Gigiri or Athi River? Tips on setting up a booming hotel
By Peter Theuri
| September 16th 2021
The Covid-19 pandemic has hit the hospitality and food industry with unprecedented wrath, forcing many investors to abandon ship.
Within months of the viral outbreak, several high-end hotels in Nairobi had wound up operations.
A few resilient ones held on while others fought from the abyss to bounce back after what looked like certain death.
Inside Nairobi’s central business district (CBD), hotels have had to innovate to survive the pandemic. They have been forced to do a lot to more to attract and maintain clientele and retain high-level status.
A lot of effort goes into running a hotel and Nairobi is home to the bulk of Kenya’s four and five-star hotels.
In previous rankings by the Kenya Tourism Authority, many regions did not have five-star hotels. With many of them concentrated in the city, the competition has always been stiff.
So where should an investor focus when planning to open a high-end hotel, and is the hospitality industry still a viable investment option?
“It really does not matter if the hotel is in the CBD or elsewhere, what matters is the business model that is used in running a hotel,” says Kenya Association of Hotelkeepers and Caterers (KAHC) chief executive Michael Macharia.
“In the end, it is all about perfecting the art of marketing to attract clients.”
Mohammed Hersi, a seasoned hotelier and former chairman of Kenya Tourism Federation, differs, saying location is one of the biggest contributors to the success, or failure, of a hotel.
This is especially because some clients can only be found in certain areas and putting up where the target market is likely to access it easily is a huge advantage. One knows with certainty what services to offer.
“You profile your clientele before you build. And because you cannot serve everyone, you have to make a choice,” says Mr Hersi.
“Once you have that, set up where they can access you.”
Hersi puts high-end hotels in the city into five distinct categories based on the target clientele.
“The first zone is the CBD, where we have top hotels serving the population in the city centre, including visiting guests of the State,” he says.

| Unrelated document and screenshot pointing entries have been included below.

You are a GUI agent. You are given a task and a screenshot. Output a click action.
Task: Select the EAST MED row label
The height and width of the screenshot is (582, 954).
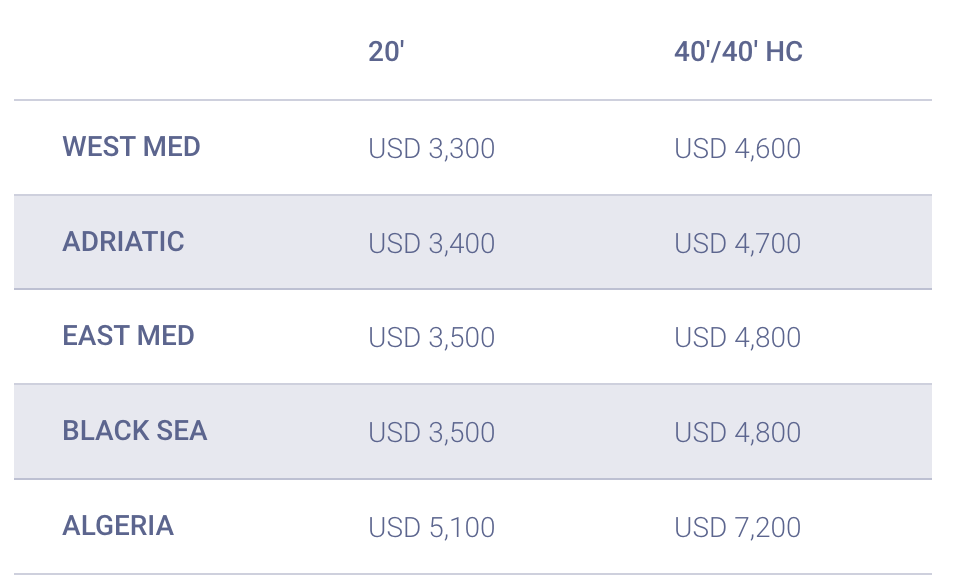pos(128,336)
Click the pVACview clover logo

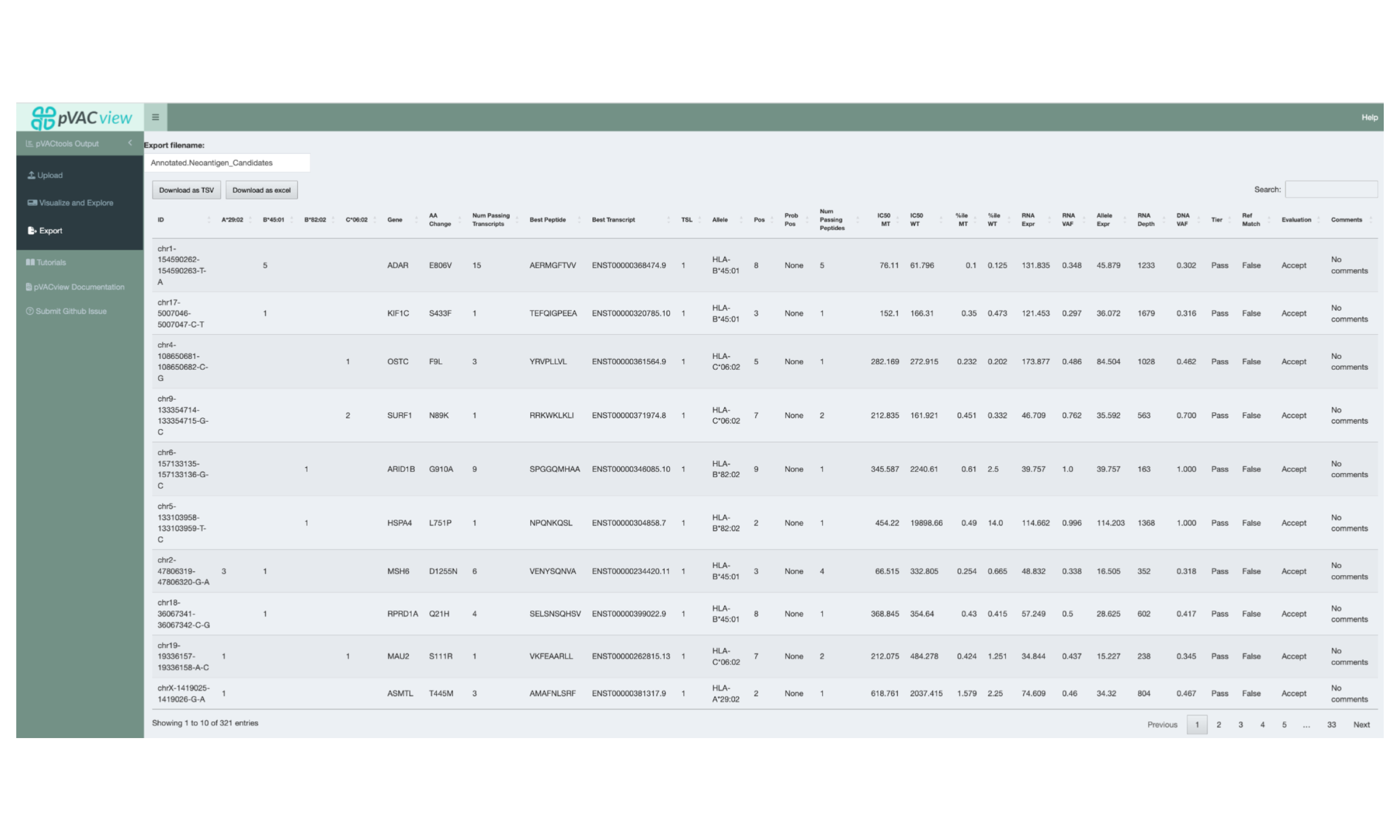point(43,116)
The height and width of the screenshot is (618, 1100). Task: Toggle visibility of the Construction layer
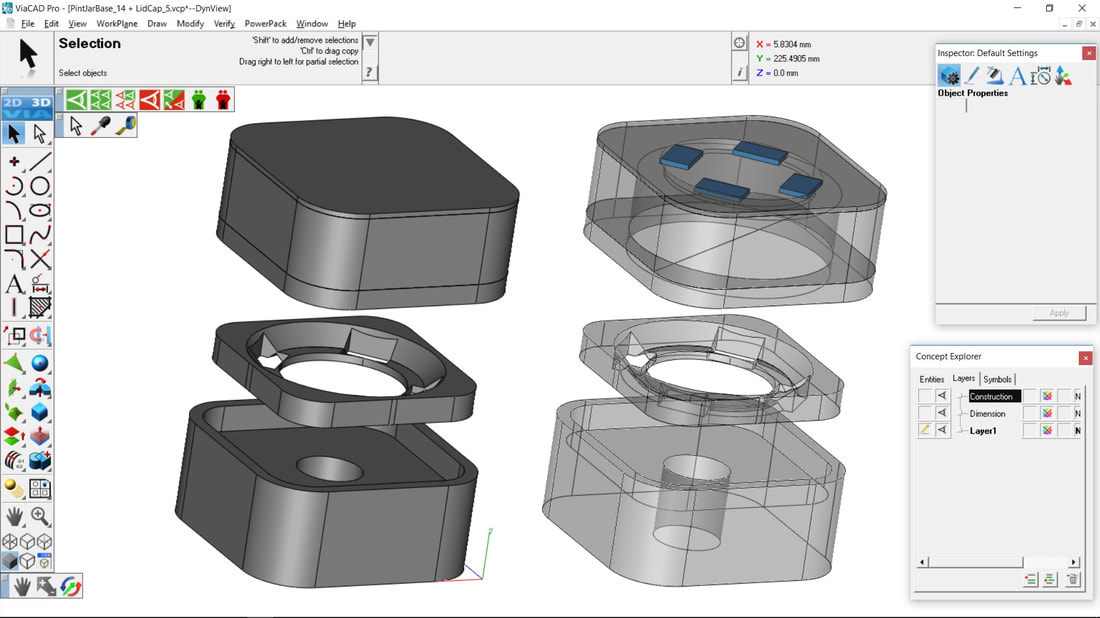click(x=942, y=396)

These ones are in close proximity to government offices and private firms. The CBD itself is a hive of activity, and has thousands of office workers who are served by these hotels.
The second category, Hersi says, is Westlands and Gigiri. The hotels there serve the diplomatic community in Gigiri, where the United Nations offices and many embassies are located.
These hotels include those in Westlands all the way to the ones nearer Gigiri, such as Tribe Hotel, Trademark Hotel, and other top establishments in the Village Market area.
Westlands is growing fast as an independent hospitality centre with huge potential and investors can be optimistic of opening a successful business there.
These two regions, Westlands and Gigiri, are ‘blue zones’ - the crime rates are low and access to amenities is more assured than in majority of the city.
Dwellers in these regions live more comfortable lives than most others in the country.
The third category serves people who are visiting the city for financial services in the rapidly growing Upperhill.
Most of the hotels in this area will be four-star, with the business community less sophisticated than the diplomatic community or even tourists.
“Fourth are the hotels that are situated along Mombasa Road and the Industrial Area, which are liked by people who have landed at Jomo Kenyatta International Airport (JKIA) but who do not want to enter the CBD because they do not have any business there,” Hersi says.
This could include hotels located inside the airport for clients who are on transit.
The last category is in the environs of the city, such as Safari Park Hotel on Thika Road or Maanzoni Lodge in Athi River.
All these hotels have their clients and with good research, investors can tap into any of these markets and make their fortune.
Investors can also determine what kind of services to offer based on the clientele. “The business community will make do with a very good four-star hotel. When a golf-course is established then one will need a five-star resort,” Hersi says.
The best way to make sure that a hotel is always marketable, however, is to under-promise and to over-deliver.
This is where a four-star hotel offers services almost commensurate with those of a five-star hotel.
“One of the things that makes the difference between some of these hotels is simply the soft services,” Hersi says.
“Serve the customers with a smile, be friendly, be professional. That does not need financial investment to achieve.”